# Detached House - June 20



## UrbandonedTeam (Aug 13, 2020)

*Detached House​*











I have little history on this property, but from the dates of newspapers inside and google maps imagery over time, we can presume it became abandoned in the mid-2000s.



Our friend Andy found this one so props to him, and although these untouched houses don't tend to be my thing, after we figured it out, we couldn't resist heading there the following day with it being so close. The property is isolated in a rural setting, and full of old furniture and vintage belongings, smothered in dust and falling debris from the ceiling and walls. Since our visit, and Facebook's inevitable grasp of the site, for me personally some of the worst Urbex caused issues have sprung to life - various items have been stolen from the building and stuff has been moved about for the hotshots... I could ramble all day about that but it happens to everywhere sadly.










_A birdbox that isn't looking its best._

















_Inside the house._ Everything contrasts quite a bit from the outside and there is a bunch to look at.

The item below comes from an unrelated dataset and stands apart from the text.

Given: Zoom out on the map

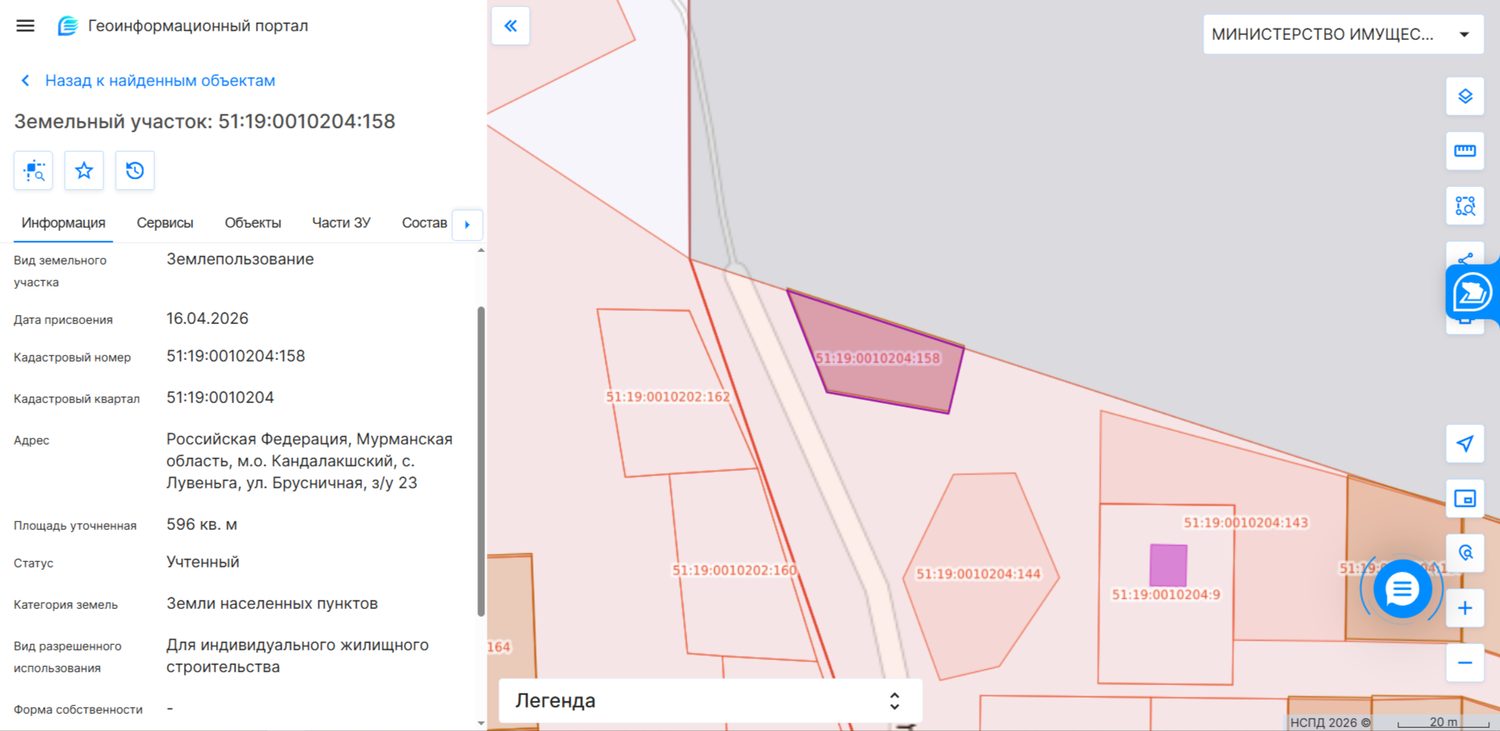Looking at the screenshot, I should point(1465,662).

_On the upstairs landing lied a stunning stained glass window._

















_A doll's house with an intact interior - one of the belongings tragically stolen in the next few weeks._
























_The furniture in some of the upper rooms was beautifully crafted._










Here's the link to our documentary styled video on the property. We cover the home's past, present and future through cinematics and narration:


https://youtu.be/wLTsHAG6sas


*Thanks for reading *


----------



## Catweazle64 (Aug 14, 2020)

That's a great find and a lovely building with some great architectural detail and artifacts.


----------



## Sam Haltin (Aug 14, 2020)

Nice house. I like that wardrobe nicely crafted with veneer inlays. The stained glass window is nice but if the house is derelict and abandoned there are still wheelie bins outside.


----------



## BikinGlynn (Aug 14, 2020)

I havent been here myself but from recent pics its gone downhill quickly.
Looks great when you visited though


----------



## Mearing (Aug 14, 2020)

The thefts are regrettable, fingers crossed that the the dolls house is enjoyed by children rather than as a collectors show piece.


----------



## Wrench (Aug 14, 2020)

Lovely shots there.

I can update you on this history.

The farmer next door has now sealed this place up and is keeping a close eye on it.

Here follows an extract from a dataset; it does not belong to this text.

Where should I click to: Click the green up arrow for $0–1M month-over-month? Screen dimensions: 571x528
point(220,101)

A lady called Mary was born, lived and died in 2007 in this house and that point she lived in the kitched and room above it.
When she died the farmer next door bought it but has done nothing with it so far (I believe he's going to develop the land)

Lots of stuff has gone missing out of this place over the last few months and I'm glad I decided not to do this place even though it's local to me.

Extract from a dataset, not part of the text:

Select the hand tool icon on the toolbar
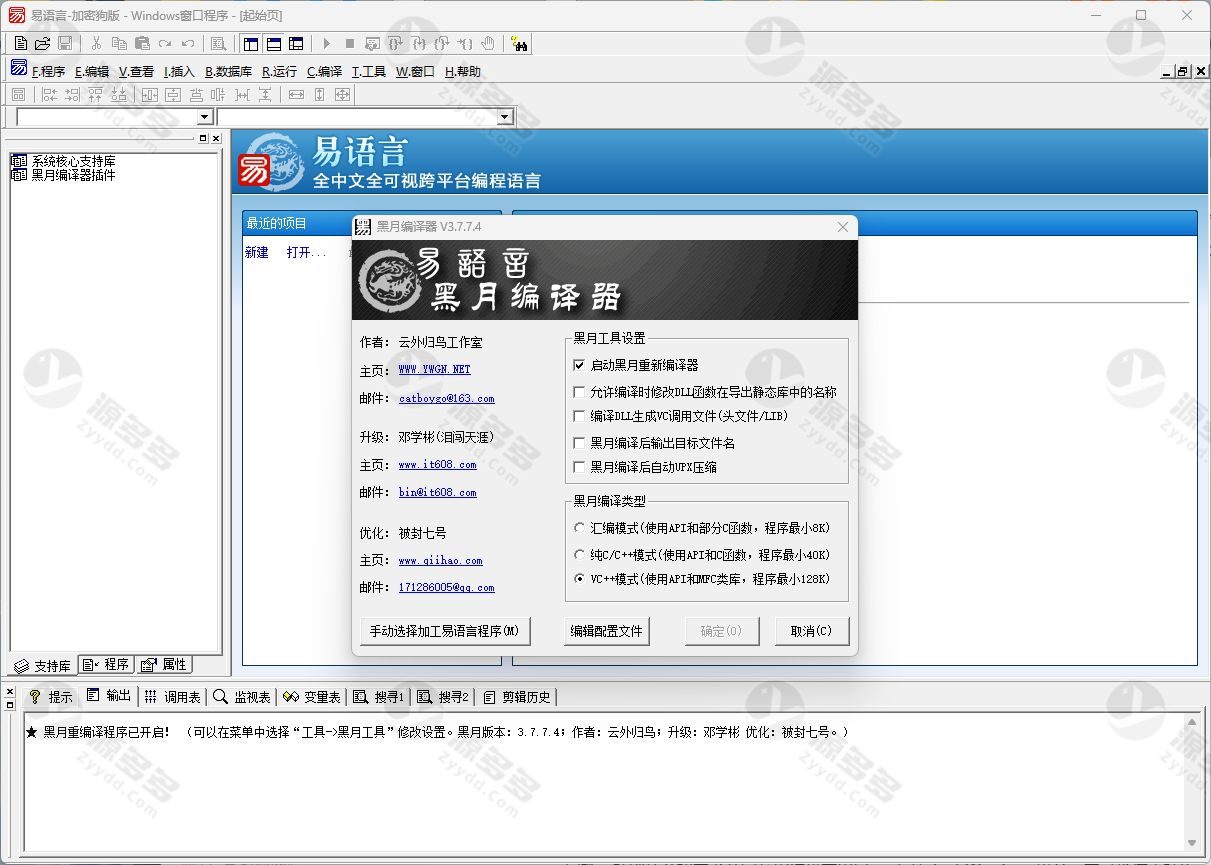Image resolution: width=1211 pixels, height=865 pixels. coord(486,44)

I hope the scumbags who have stolen a dead lady's possesions can sleep at night cus they make me fucking sick and angry but it's the sad consequence of what we do sometimes.


----------



## BikinGlynn (Aug 14, 2020)

I do love that wardrobe, thats a cracker!


----------



## Sam Haltin (Aug 16, 2020)

BikinGlynn said:


> I do love that wardrobe, thats a cracker!



But how did they get the wardrobe in the room in the first place? I think it would have been assembled in the room. Look at the height of the wardrobe and the height of the door.


----------



## Dirus_Strictus (Aug 16, 2020)

All those big old Victorian wardrobes readily disassemble into individual panels. Only the lower draw section , which is very light once draws removed, remains in on piece.


----------



## David.horton (Dec 10, 2020)

A very sad shot with the bird table. You can imagine the old lady coming out each day to put out scraps. Thanks for excellent pictures.


----------



## Darklldo (Dec 10, 2020)

UrbandonedTeam said:


> *Detached House*
> 
> 
> 
> ...



It's hard to imagine people just walking away from all of this, and yet they did! I wonder how they felt? Some grand photos here. Thanks, a most enjoyable ramble


----------